A Remez algorithm implementation to approximate functions using polynomials.

A tutorial is available in the wiki section.

Build instructions are available below.

Approximate atan(sqrt(3+x³)-exp(1+x)) over the range [sqrt(2),pi²] with a 5th degree polynomial for double floats:

lolremez --double -d 5 -r "sqrt(2):pi²" "atan(sqrt(3+x³)-exp(1+x))"

Result:

/* Approximation of f(x) = atan(sqrt(3+x³)-exp(1+x))
 * on interval [ sqrt(2), pi² ]
 * with a polynomial of degree 5. */
double f(double x)
{
    double u = -3.9557569330471555e-5;
    u = u * x + 1.2947712130833294e-3;
    u = u * x + -1.6541397035559147e-2;
    u = u * x + 1.0351664953941214e-1;
    u = u * x + -3.2051562487328135e-1;
    return u * x + -1.1703528319321961;
}

Binary functions/operators:

• + - * / %
• atan2(y, x), pow(x, y)
• min(x, y), max(x, y)
• fmod(x, y)

Exponent shortcuts:

• x², x³…

Constants:

• e,
• pi, π
• tau, τ (Tau is great for trolling)

Math functions:

• abs() (absolute value)
• sqrt() (square root), cbrt() (cubic root)
• exp(), exp2(), expm1(), erf(), erfc(), erfcx(),
• log(), log2(), log10(), log1p()
• sin(), cos(), tan()
• asin(), acos(), atan()
• sinh(), cosh(), tanh()

Parsing rules:

• -a^b is -(a^b)
• a^b^c is (a^b)^c

As of now, the erf() family of function is inaccurate in the [7,19] range. See this issue

If you got the source code from Git, make sure the submodules are properly initialised:

git submodule update --init --recursive

On Windows, just open lolremez.sln in Visual Studio.

On Linux, make sure the following packages are installed:

automake autoconf libtool pkg-config

On Windows, just build the solution in Visual Studio.

On Linux, bootstrap the project and configure it:

./bootstrap
./configure

Finally, build the project:

make

The resulting executable is lolremez. You can manually copy it to any installation location, or run the following:

sudo make install

A docker image can easily be built using the provided Dockerfile

docker build -t lolremez .

This command will create a local Docker image "lolremez", you can the invoke lolremez as follows:

docker run --rm lolremez --double -d 5 -r "sqrt(2):pi²" "atan(sqrt(3+x³)-exp(1+x))"
// Approximation of f(x) = atan(sqrt(3+x³)-exp(1+x))
// on interval [ sqrt(2), pi² ]
// with a polynomial of degree 5.
// p(x)=((((-3.9557569330471555e-5*x+1.2947712130833294e-3)*x-1.6541397035559147e-2)*x+1.0351664953941214e-1)*x-3.2051562487328135e-1)*x-1.1703528319321961
double f(double x)
{
    double u = -3.9557569330471555e-5;
    u = u * x + 1.2947712130833294e-3;
    u = u * x + -1.6541397035559147e-2;
    u = u * x + 1.0351664953941214e-1;
    u = u * x + -3.2051562487328135e-1;
    return u * x + -1.1703528319321961;
}

• Fix a problem making hyperbolic functions unavailable.
• A Windows build is provided with the release.
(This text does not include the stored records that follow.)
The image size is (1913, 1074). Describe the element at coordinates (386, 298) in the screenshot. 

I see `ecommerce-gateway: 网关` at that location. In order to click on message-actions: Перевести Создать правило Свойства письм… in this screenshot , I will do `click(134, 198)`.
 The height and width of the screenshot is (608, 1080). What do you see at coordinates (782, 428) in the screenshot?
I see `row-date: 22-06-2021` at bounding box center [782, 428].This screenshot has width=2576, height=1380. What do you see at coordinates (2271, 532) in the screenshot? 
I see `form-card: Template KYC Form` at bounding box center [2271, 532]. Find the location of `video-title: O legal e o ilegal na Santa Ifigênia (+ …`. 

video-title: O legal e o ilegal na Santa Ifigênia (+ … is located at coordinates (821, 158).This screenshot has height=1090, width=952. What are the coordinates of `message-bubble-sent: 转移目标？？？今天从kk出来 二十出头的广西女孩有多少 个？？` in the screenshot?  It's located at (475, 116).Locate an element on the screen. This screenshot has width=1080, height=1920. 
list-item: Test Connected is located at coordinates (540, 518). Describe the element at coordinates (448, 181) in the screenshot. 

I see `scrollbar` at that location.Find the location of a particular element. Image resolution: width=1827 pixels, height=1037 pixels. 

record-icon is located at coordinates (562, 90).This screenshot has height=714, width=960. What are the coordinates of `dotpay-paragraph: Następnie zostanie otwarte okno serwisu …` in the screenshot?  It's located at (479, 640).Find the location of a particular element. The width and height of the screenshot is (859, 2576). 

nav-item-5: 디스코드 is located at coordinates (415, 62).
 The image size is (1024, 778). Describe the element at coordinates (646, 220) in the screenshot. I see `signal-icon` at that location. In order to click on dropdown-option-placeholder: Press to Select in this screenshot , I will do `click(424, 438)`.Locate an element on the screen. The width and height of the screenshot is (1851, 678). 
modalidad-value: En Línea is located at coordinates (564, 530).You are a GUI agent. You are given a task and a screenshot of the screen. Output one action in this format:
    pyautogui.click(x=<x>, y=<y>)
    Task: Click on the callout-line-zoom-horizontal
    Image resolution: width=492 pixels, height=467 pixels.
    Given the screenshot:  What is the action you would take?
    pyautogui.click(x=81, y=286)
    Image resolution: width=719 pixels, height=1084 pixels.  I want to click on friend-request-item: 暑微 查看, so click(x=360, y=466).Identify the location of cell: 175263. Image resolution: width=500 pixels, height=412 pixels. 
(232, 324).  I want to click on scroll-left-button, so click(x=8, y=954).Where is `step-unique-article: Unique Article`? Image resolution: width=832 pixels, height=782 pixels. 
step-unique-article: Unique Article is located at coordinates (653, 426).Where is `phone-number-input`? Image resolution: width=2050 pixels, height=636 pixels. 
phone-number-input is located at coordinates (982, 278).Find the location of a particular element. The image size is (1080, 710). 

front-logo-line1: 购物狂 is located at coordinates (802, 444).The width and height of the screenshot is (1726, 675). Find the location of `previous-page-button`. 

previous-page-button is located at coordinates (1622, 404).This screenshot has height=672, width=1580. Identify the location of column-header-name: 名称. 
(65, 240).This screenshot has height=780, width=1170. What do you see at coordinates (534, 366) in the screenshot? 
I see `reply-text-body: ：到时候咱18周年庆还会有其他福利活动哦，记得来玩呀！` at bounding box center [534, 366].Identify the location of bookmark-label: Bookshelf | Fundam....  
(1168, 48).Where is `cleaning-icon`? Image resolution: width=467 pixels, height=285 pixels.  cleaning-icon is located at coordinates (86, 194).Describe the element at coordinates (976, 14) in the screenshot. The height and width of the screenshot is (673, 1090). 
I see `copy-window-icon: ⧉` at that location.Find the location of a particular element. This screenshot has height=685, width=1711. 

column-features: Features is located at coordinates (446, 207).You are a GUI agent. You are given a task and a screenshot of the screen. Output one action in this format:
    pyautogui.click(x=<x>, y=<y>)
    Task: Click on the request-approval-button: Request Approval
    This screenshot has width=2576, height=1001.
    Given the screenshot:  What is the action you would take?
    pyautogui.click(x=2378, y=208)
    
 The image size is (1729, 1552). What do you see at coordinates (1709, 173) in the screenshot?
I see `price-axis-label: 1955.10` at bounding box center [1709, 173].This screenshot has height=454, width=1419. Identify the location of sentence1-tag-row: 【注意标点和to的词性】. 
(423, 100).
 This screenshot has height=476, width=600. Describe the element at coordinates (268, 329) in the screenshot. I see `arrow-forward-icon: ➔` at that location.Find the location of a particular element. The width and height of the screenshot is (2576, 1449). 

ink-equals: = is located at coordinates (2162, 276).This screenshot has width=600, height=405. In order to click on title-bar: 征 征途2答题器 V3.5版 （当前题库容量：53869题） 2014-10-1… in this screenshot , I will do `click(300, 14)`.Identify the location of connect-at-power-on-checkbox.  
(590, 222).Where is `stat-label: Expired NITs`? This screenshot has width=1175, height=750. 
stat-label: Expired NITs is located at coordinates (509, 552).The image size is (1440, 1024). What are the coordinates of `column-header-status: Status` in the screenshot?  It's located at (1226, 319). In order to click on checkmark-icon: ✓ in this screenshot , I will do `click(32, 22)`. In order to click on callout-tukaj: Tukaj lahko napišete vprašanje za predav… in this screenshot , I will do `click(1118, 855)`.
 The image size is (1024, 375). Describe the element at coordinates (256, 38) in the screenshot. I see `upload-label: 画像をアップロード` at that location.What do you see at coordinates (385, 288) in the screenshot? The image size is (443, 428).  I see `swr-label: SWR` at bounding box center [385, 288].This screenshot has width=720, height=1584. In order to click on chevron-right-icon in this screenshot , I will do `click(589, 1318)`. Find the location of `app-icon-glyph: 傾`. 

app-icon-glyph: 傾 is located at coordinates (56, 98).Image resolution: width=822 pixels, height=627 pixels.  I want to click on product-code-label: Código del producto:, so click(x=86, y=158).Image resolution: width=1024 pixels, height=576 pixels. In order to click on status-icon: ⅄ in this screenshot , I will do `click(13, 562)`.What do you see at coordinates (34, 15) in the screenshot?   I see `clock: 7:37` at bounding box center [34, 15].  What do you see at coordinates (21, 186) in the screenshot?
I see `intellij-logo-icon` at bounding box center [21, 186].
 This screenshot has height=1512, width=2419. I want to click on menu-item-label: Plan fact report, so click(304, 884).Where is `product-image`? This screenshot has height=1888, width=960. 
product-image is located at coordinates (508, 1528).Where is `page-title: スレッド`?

• Fix a grave problem with extrema finding when using a weight function; results were suboptimal.
• Switch to a header-only big float implementation that tremendously improves build times.
• Print gnuplot-friendly formulas.

• Fix a severe bug in cbrt().
• Implement erf().
• Implement % and fmod().
• Make the executable size even smaller.
• lolremez can now also act as a simple command line calculator.

• Allow expressions in the range specification: -r -pi/4:pi/4 is now valid.
• Allow using “pi” and “e” in expressions, as well as “π”.
• Bugfixes in the expression parser.
• Support for hexadecimal floats, e.g. 0x1.999999999999999ap-4.
• New --float, --double and --long-double options to choose precision.
• Trim down DLL dependencies to allow for lighter binaries.

• implemented an expression parser so that the user does not have to recompile the software before each use.
• C/C++ function output.
• use threading to find zeros and extrema.
• use successive parabolic interpolation to find extrema.

• significant performance and accuracy improvements thanks to various bugfixes and a better extrema finder for the error function.
• user can now define accuracy of the final result.
• exp(), sin(), cos() and tan() are now about 20% faster.
• multiplying a real number by an integer power of two is now a virtually free operation.
• fixed a rounding bug in the real number printing routine.